··· INFORMATION SUPPLIED ···

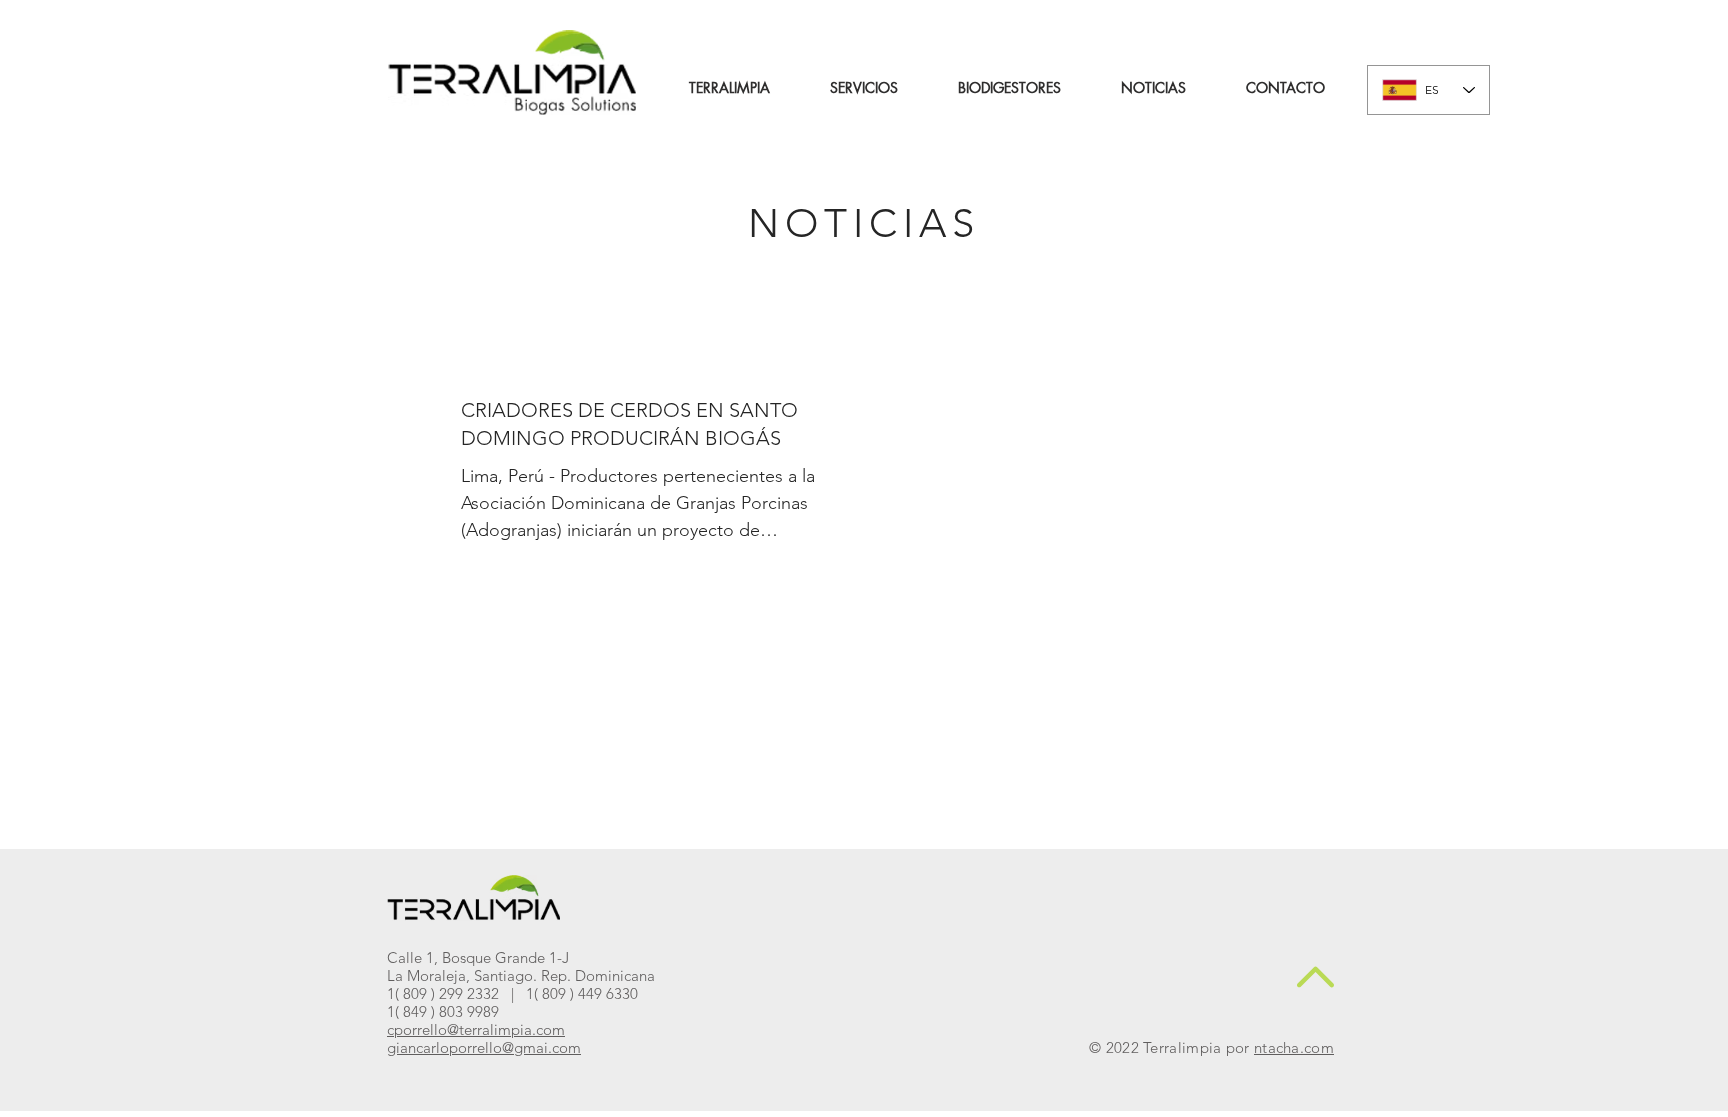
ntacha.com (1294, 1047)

···
··· INFORMATION SUPPLIED ···

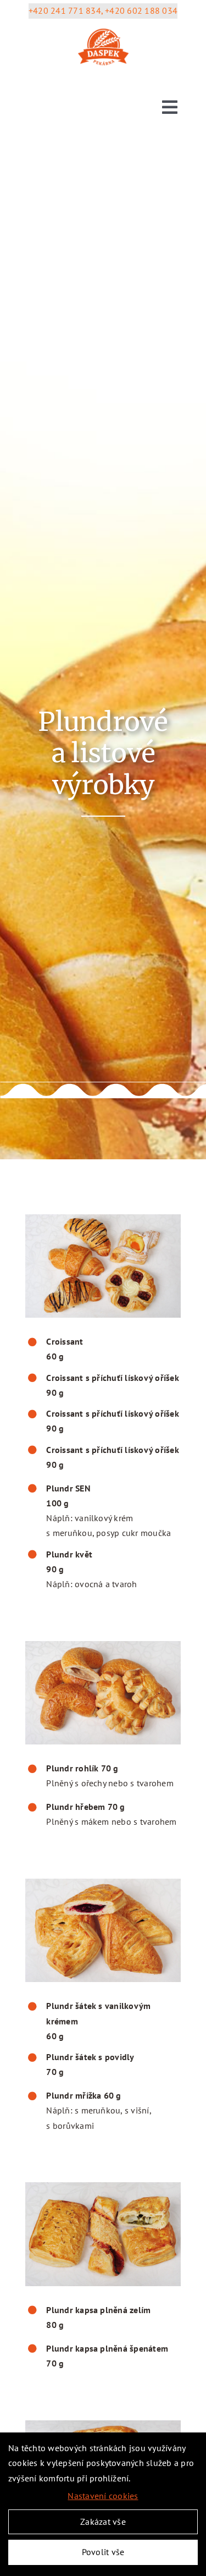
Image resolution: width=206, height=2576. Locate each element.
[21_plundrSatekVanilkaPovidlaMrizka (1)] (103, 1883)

···
··· INFORMATION SUPPLIED ···

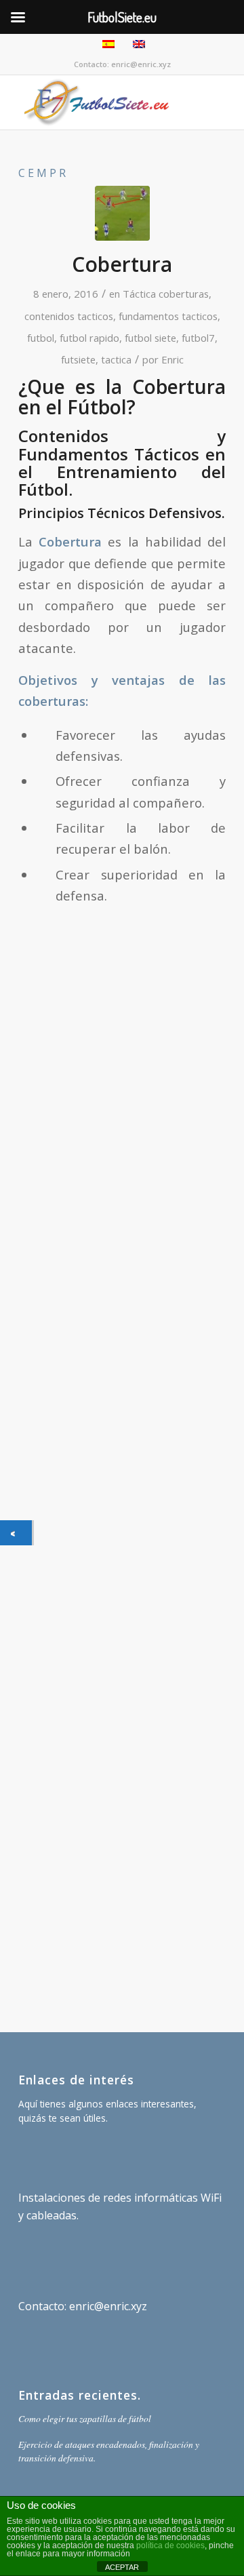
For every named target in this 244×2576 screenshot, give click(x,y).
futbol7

···

TASK REQUIREMENTS.
Take the lines above from the one containing "Image resolution: width=206, height=2576." to the one containing "[21_plundrSatekVanilkaPovidlaMrizka (1)] (103, 1883)" and retype them exactly, both ends included, with nothing added.

SOLUTION TO THIS EXERCISE.
Image resolution: width=206, height=2576. Locate each element.
[21_plundrSatekVanilkaPovidlaMrizka (1)] (103, 1883)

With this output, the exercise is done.